• [EXERCISE SET]:
1/ In the memory controller passage, answer each of these:
(a) Which layer of the OSI model is the PHY layer?
(b) What does the "x" in LPDDRx refer to?
(c) What type of device other than a DRAM device is given as an example of what the memory device 130 may be?
2/ Output the memory controller passage word for word, from "Memory device 130 may be a Dynamic" up to and including "a FeRAM device.".

• [DOCUMENT SEGMENT]:
☆ ☆ ☆ ☆ ☆
The back end portion 119 may include a number of memory channel controllers (e.g., media controllers) and a Physical (PHY) layer that couples the memory controller 100 to the memory device 130. As used herein, the term "PHY layer" generally refers to the physical layer in the Open Systems Interconnection (OSI) model of computing systems. The PHY layer may be the first (e.g., lowest) layer of the OSI model and may be used to transfer data via a physical data transmission medium. In various embodiments, the physical data transmission medium includes memory channels 125-1, …, 125-N. Memory channel 125 may be, for example, a 16-bit channel each coupled to a 16-bit (e.g., x 16) device, two 8-bit (x 8) devices; embodiments are not limited to a particular backend interface. As another example, among other possible bus configurations, channels 125 may each also include a dual pin Data Mask Inversion (DMI) bus. The back-end portion 119 may exchange data (e.g., user data and error detection and/or correction data) with the memory device 130 via physical pins corresponding to the respective memory channels 125. As further described herein, in several embodiments, the memory channels 125 may be organized into several channel groups, with the memory channels of each group being accessed in association with performing various memory access operations and/or error detection and/or correction operations.
Memory device 130 may be a Dynamic Random Access Memory (DRAM) device that operates according to a protocol such as low power double data rate (LPDDRx), which may be referred to herein as an LPDDRx DRAM device, an LPDDRx memory, or the like. "x" in LPDDRx refers to any of several protocols (e.g., LPDDR 5). However, embodiments are not limited to a particular type of memory device 130. For example, the memory device 130 may be a FeRAM device.
☆ ☆ ☆ ☆ ☆
• [DATASET EXCERPT]:
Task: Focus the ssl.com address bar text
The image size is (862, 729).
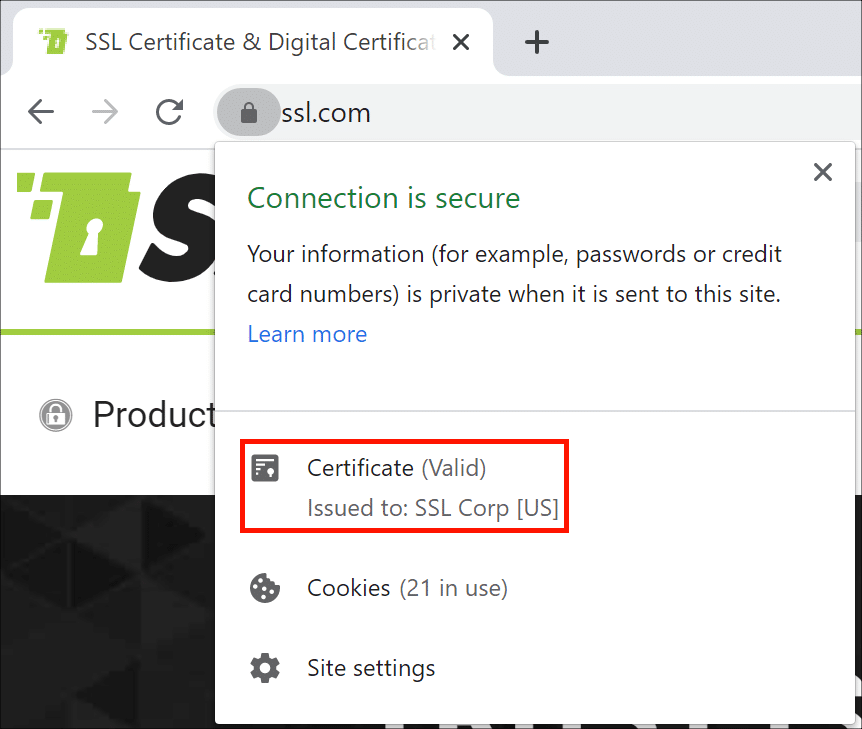Action: [x=327, y=113]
☆ ☆ ☆ ☆ ☆
• [WRITTEN RESPONSES]:
1/
(a) The first (lowest) layer.
(b) Any of several protocols, for example LPDDR 5.
(c) A FeRAM device.

2/
Memory device 130 may be a Dynamic Random Access Memory (DRAM) device that operates according to a protocol such as low power double data rate (LPDDRx), which may be referred to herein as an LPDDRx DRAM device, an LPDDRx memory, or the like. "x" in LPDDRx refers to any of several protocols (e.g., LPDDR 5). However, embodiments are not limited to a particular type of memory device 130. For example, the memory device 130 may be a FeRAM device.